Initiatives are supported by and help create social enterprises as well as other sustainability approaches to house, scale, and maintain innovations and ensure their financial sustainability to benefit community partners over the long-term.
Our current portfolio of initiatives is an ever-evolving cycle of research, quality improvement, and business development. We are constantly nurturing new projects in a variety of areas, each supported by subject matter experts that are leaders in their respective fields.
CURRENT INITIATIVES
KIMSSEA
(KENYA INNOVATIVE MANUFACTURING SPACE AND SOCIAL ENTERPRENEURSHIP ACADEMY)
An innovative education, enablement, and entrepreneurship/maker space for vulnerable populations.

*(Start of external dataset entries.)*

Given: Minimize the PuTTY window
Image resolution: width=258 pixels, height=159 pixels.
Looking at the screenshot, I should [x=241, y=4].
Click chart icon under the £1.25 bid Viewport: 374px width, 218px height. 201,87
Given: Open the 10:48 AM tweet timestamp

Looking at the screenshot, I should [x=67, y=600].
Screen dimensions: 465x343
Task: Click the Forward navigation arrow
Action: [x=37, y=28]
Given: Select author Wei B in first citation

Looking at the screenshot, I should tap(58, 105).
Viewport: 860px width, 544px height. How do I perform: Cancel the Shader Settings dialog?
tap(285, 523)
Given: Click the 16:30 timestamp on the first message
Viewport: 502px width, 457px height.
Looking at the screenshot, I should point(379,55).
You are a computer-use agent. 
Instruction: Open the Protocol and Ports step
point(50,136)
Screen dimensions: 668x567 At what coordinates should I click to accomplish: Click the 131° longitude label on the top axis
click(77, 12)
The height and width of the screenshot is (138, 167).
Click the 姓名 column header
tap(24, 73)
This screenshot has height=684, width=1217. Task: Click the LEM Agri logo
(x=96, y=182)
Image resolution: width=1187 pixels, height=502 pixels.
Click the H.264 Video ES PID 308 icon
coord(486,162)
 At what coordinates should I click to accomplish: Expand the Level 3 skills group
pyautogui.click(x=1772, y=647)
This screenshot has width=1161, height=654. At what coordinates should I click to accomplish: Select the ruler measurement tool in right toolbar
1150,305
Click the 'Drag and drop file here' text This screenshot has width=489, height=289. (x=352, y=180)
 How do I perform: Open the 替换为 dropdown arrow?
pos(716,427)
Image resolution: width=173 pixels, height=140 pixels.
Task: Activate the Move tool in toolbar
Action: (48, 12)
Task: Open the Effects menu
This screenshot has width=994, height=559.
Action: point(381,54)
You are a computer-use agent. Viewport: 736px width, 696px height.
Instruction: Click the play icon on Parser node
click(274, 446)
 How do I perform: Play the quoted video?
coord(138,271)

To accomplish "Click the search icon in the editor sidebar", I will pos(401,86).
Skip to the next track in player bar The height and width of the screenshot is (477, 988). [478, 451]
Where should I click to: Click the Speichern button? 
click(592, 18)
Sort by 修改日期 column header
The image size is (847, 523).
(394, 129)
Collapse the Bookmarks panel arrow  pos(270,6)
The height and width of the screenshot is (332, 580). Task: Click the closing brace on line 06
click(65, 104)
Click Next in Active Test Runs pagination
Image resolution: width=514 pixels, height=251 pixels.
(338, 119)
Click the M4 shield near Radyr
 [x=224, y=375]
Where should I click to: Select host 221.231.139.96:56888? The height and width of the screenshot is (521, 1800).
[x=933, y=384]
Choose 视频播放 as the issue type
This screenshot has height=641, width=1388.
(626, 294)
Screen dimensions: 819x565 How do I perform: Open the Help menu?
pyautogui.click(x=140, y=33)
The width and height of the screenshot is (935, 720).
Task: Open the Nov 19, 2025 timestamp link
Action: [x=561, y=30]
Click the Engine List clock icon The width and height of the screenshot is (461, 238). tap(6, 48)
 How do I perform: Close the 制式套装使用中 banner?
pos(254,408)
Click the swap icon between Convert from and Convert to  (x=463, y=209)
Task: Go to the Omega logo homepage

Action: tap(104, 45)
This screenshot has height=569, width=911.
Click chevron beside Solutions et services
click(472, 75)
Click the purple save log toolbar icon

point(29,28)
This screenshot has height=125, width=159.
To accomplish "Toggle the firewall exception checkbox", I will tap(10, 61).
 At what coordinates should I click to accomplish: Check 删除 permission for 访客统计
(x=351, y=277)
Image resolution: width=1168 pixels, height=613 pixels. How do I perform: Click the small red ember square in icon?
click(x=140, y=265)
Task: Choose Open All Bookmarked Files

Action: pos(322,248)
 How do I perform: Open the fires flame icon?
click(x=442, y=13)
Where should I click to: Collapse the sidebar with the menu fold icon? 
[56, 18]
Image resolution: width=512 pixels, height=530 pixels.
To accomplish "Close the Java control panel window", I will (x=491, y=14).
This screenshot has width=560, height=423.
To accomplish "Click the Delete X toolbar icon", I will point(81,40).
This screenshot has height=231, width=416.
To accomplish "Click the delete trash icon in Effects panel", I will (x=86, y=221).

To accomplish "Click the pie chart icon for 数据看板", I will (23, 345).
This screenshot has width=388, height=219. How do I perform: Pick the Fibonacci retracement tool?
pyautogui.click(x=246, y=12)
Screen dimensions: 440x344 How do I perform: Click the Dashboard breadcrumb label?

How do we continue to grow and sustain ICChange initiatives while also supporting vulnerable populations and create a physical manifestation of the ICChange problem-solving method? KIMSSEA is a coworking manufacturing space and start-up incubator mentoring and empowering the next generation of East Africans to solve the problems most important to them.
CERAMAJI
Access to clean, potable water for 140,000
East Africans
How can we reduce the high prevalence of diarrheal illness in children under 5 years in Kenya? From pounding clay and stone by hand to mass production, the CeraMaji filter is a safe, affordable, tamper-proof point of use filter supplying potable water and limiting the spread of waterborne illnesses.
KMRI
(KIBERA MEDICAL RECORDS INITIATIVE)
Providing over 100,000 slum dwellers with access to cloud base electronic health records
Can the largest urban slum in Africa house an effective electronic medical records system? KMRI answered the question with an evidence-based multi-facility, secure Electronic Health Record (EHR) program approved by the Kenyan Ministry of Health. It creates a protected medical identity for individuals, promoting collaboration and increasing the standard of and access to care.
KTIP
(KENYA TRAUMA AND INJURY PROGRAM)
Delivering a comprehensive trauma and injury program for 52,000,000 Kenyans
How can we decrease mortality and morbidity due to injury? KTIP delivered by developing a framework and trauma registry through interdisciplinary partnerships across an international network of non-profit, academic, and government partners.